KDE System Administration/Kiosk/Keys

From KDE UserBase Wiki

This article contains a listing of known keys that can be used with Kiosk and what they do. How to actually use these keys and other capabilities of Kiosk such as URL restrictions, creating assigning profiles, etc. is covered in the [[../Introduction|Introduction to Kiosk]] article.

Application Action Restrictions

KCalc

Konqueror and Desktop

Konsole

KWin

Panels

Using D-Bus To Find More Actions

Authorizing .desktop Files

File Dialog

Printing

Resource Restrictions

KDE applications can take advantage of many types of resources such as configuration data, caches, plugin registries, etc. These are loaded from both system-wide as well as from per-user locations on disk. It is possible to restrict use of the per-user resources directories, preventing users from adding to or altering existing shared resources.

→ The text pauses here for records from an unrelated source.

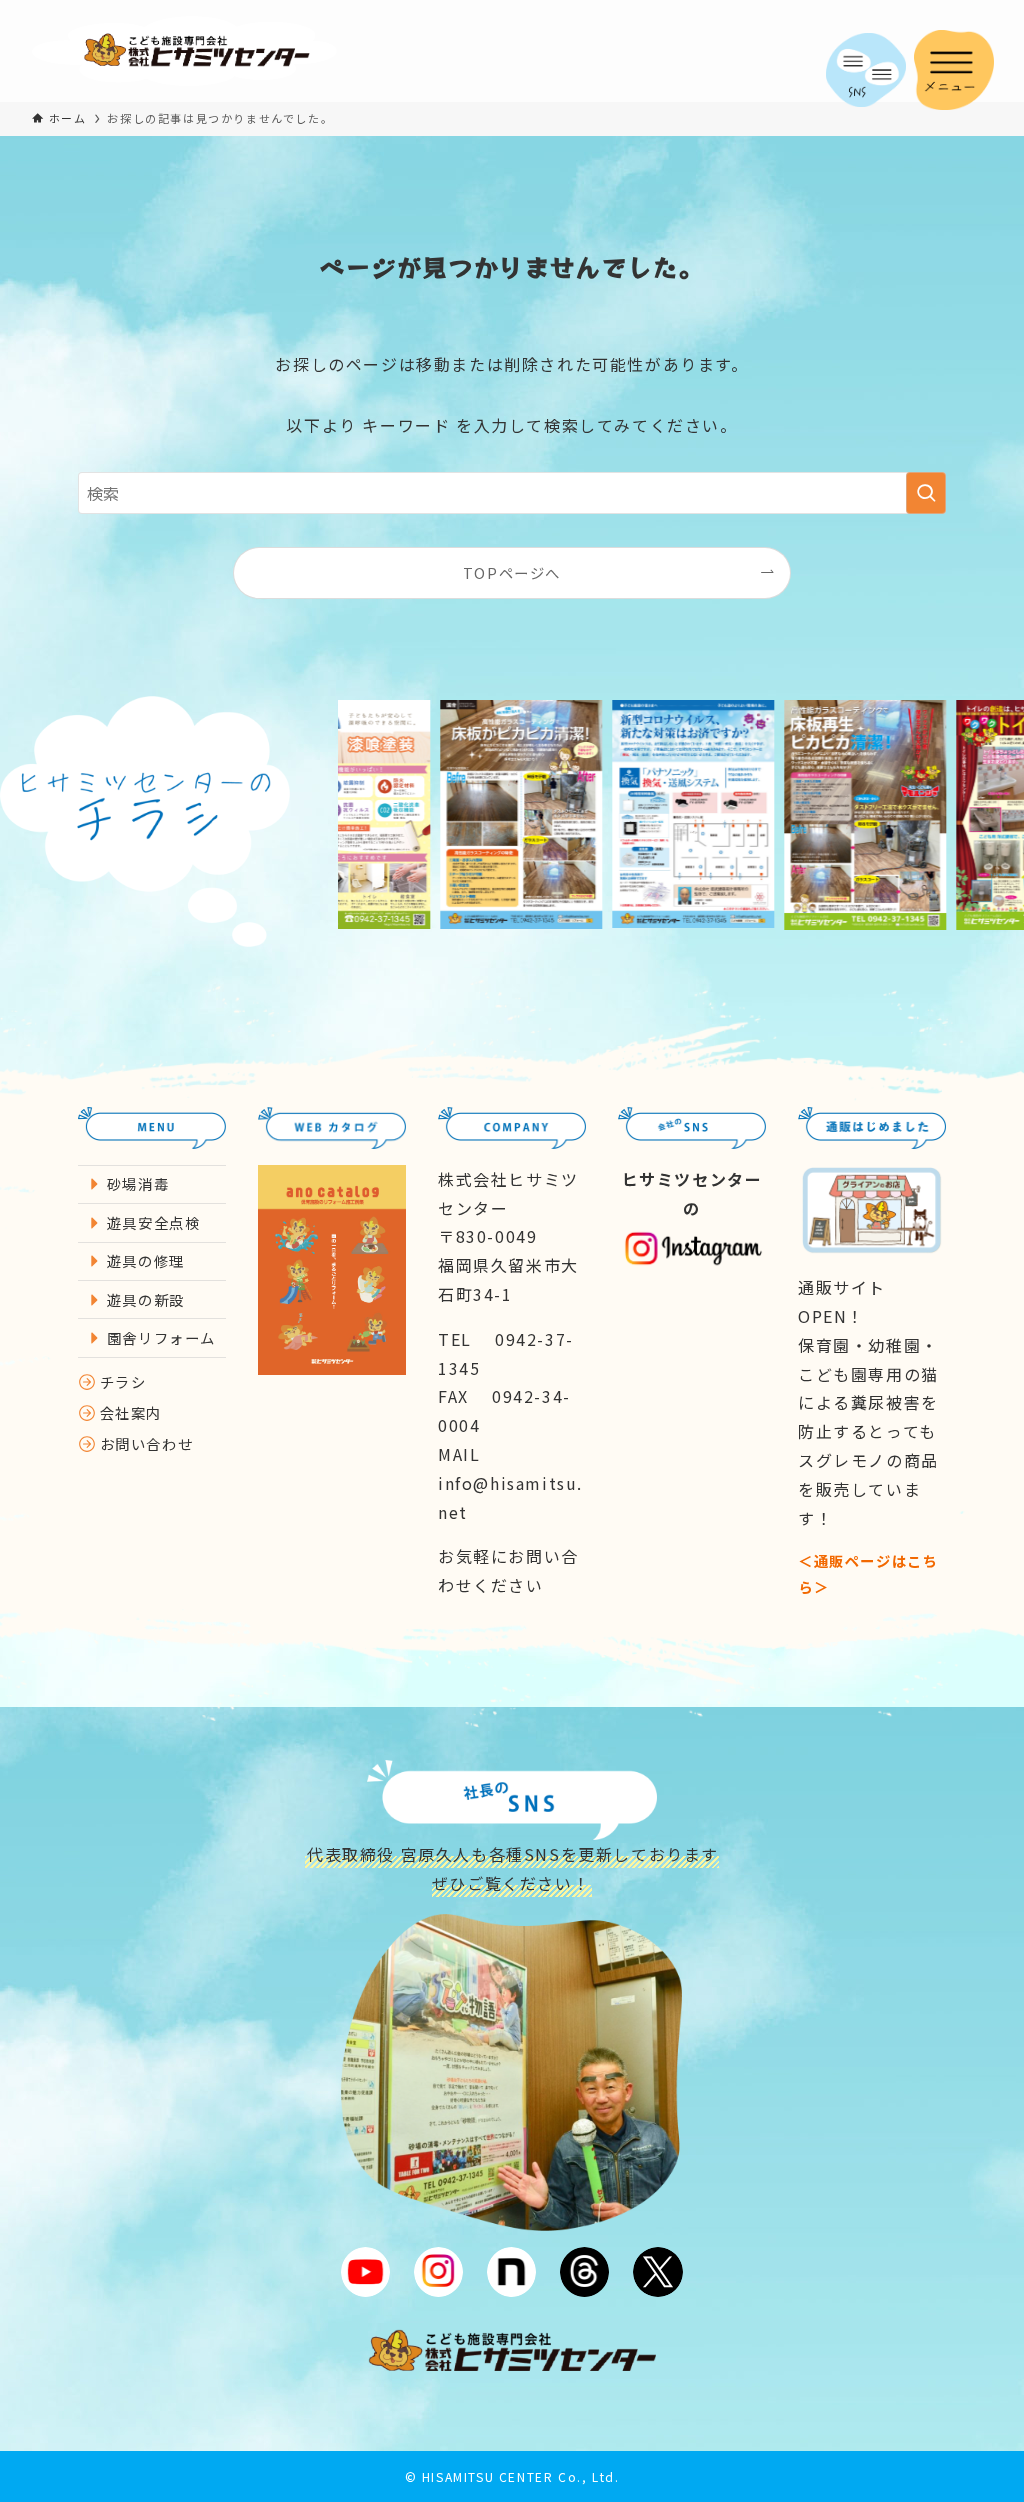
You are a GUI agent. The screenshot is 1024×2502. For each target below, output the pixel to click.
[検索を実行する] (926, 493)
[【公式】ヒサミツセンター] (184, 51)
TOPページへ (512, 572)
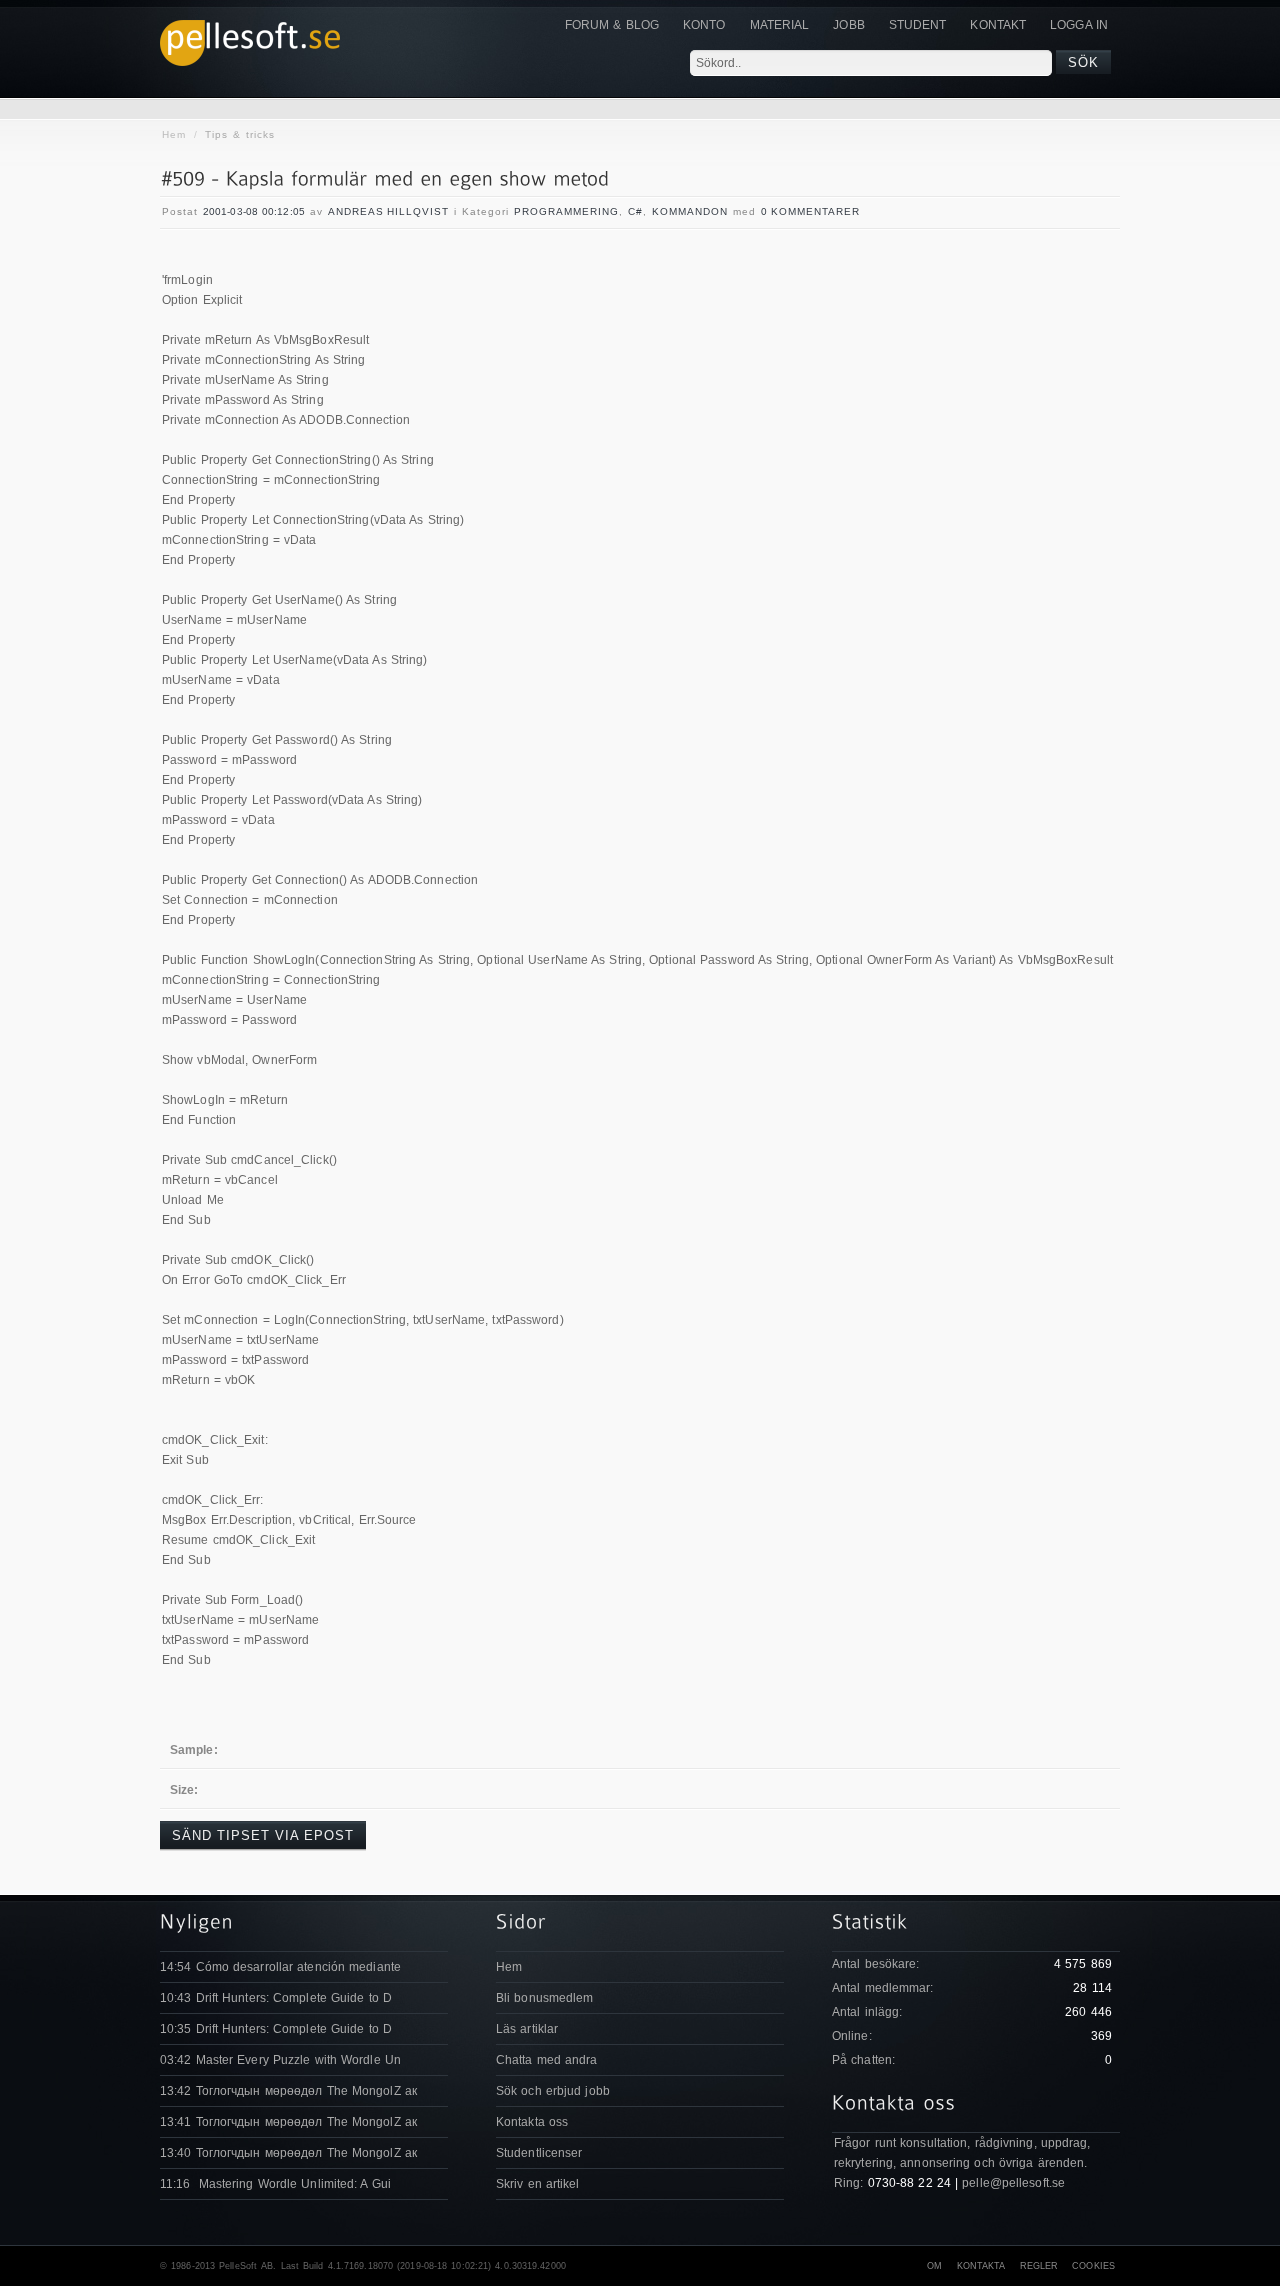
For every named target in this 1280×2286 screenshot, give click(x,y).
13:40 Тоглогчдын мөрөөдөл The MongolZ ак (288, 2153)
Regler (1039, 2266)
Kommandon (690, 211)
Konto (704, 25)
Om (934, 2266)
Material (780, 25)
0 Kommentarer (810, 211)
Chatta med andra (547, 2060)
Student (918, 25)
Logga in (1079, 25)
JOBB (848, 25)
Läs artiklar (527, 2029)
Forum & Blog (612, 25)
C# (635, 211)
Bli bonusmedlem (545, 1998)
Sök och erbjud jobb (553, 2091)
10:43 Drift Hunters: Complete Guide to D (276, 1998)
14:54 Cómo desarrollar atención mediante (280, 1967)
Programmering (566, 211)
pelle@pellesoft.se (1013, 2183)
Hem (174, 134)
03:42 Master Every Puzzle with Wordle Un (280, 2060)
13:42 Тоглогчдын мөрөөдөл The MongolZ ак (288, 2091)
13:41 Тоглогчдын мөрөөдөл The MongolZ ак (288, 2122)
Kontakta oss (532, 2122)
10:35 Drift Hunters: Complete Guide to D (276, 2029)
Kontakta (981, 2266)
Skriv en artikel (538, 2184)
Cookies (1093, 2266)
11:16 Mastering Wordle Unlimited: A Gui (275, 2184)
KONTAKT (998, 25)
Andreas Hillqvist (388, 211)
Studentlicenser (539, 2153)
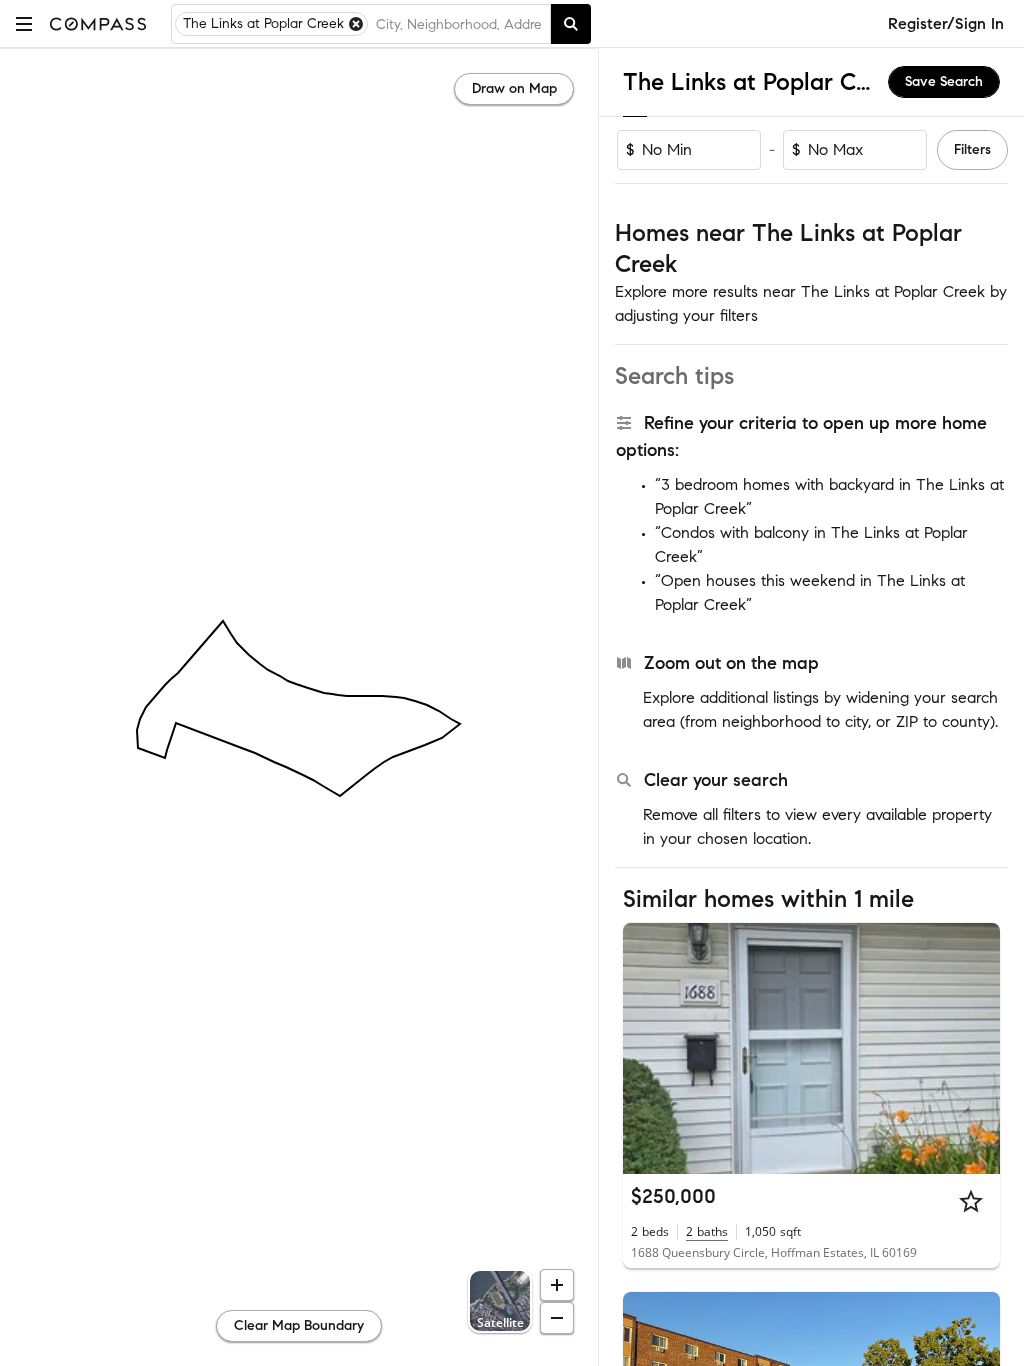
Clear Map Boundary (299, 1325)
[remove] (356, 24)
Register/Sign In (946, 23)
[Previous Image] (647, 1048)
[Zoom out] (557, 1318)
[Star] (971, 1201)
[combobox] (459, 24)
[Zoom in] (557, 1285)
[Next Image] (977, 1048)
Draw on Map (514, 88)
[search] (571, 24)
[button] (24, 23)
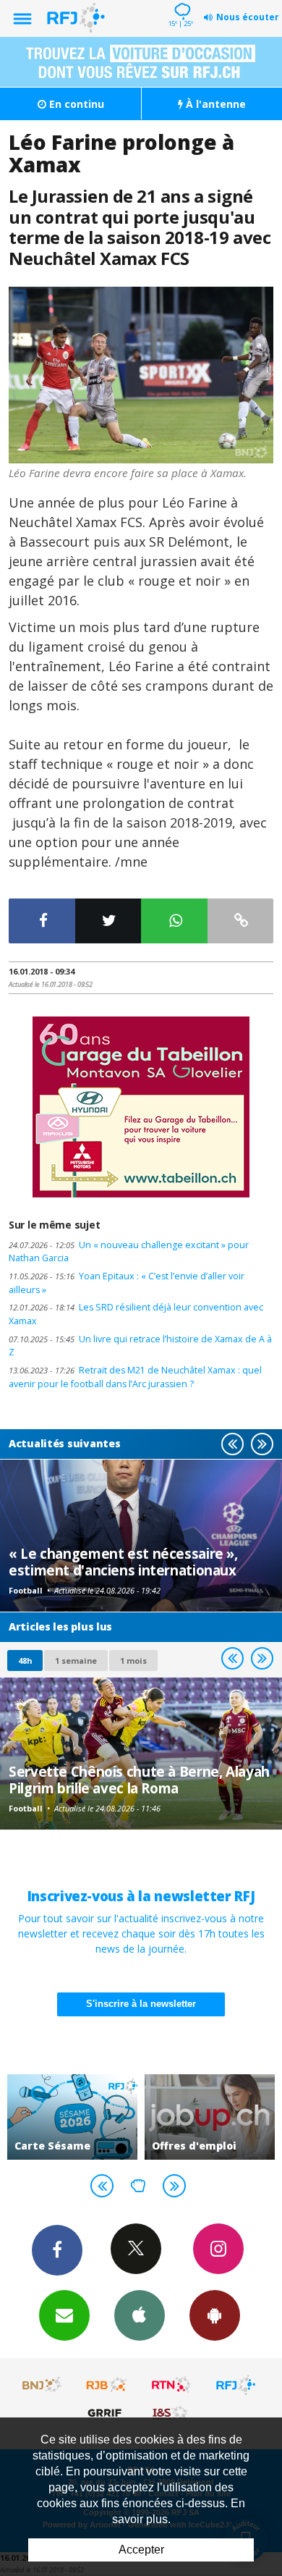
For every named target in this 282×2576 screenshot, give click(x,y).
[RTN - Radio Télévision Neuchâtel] (171, 2385)
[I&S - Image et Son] (171, 2412)
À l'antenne (214, 104)
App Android (214, 2315)
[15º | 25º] (180, 1)
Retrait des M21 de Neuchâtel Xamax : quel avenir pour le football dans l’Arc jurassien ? (135, 1377)
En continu (75, 104)
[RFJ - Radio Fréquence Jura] (236, 2385)
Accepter (141, 2549)
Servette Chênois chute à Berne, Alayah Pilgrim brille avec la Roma (139, 1779)
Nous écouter (247, 17)
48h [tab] (25, 1660)
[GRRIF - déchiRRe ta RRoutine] (107, 2412)
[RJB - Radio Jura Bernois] (107, 2385)
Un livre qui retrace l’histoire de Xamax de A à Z (140, 1346)
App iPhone (139, 2315)
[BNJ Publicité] (43, 2385)
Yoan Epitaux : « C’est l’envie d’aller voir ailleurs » (126, 1283)
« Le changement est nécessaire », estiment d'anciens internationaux (123, 1561)
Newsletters (64, 2315)
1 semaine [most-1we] (76, 1660)
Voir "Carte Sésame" (72, 2117)
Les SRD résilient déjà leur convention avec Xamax (136, 1314)
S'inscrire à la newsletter (141, 2003)
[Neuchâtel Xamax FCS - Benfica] (141, 375)
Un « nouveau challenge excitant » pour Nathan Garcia (129, 1252)
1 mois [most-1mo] (133, 1660)
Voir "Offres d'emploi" (210, 2117)
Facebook (57, 2250)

This is accomplished by creating a section like this in a configuration file, most often kdeglobals so that it applies to all applications:

[KDE Resource Restrictions] <resource key>=false

The following resources can be used as keys and controlled in this manner:

Key Directory Provides
all n/a All resources listed in this table
autostart share/autostart Apps to start on login
data share/apps Application data
data_<appname> share/apps Application data for the application named <appname>
html share/doc/HTML HTML files
icon share/icon Icons
config share/config Application configurations
pixmap share/pixmaps Images
xdgdata-apps share/applications Application .desktop files
sound share/sounds Sound files
locale share/locale Localization data
services share/services Protocols, plugins, kparts, control panels, etc. registry
servicetypes share/servicetypes Plugin definitions, referenced in services registry entries
mime share/mimelnk Mimetype definitions
wallpaper share/wallpapers Desktop wallpaper images
templates share/templates Document templates
exe bin Executable files
lib lib Libraries

Screensavers

In kdeglobals in the [KDE Action Restrictions] group:

opengl_screensavers
defines whether OpenGL screensavers are allowed to be used.
manipulatescreen_screensavers
defines whether screensavers that manipulate an image of the screen (e.g. moving chunks of the screen around) are allowed to be used.

Automatic Log-out

In kscreensaverrc:

[ScreenSaver] AutoLogout=true AutoLogoutTimeout=600

The timeout is the time in seconds that the user must be idle for before the logout process is automatically started. Be careful with this capability as it can lead to data loss if the user has unsaved files open.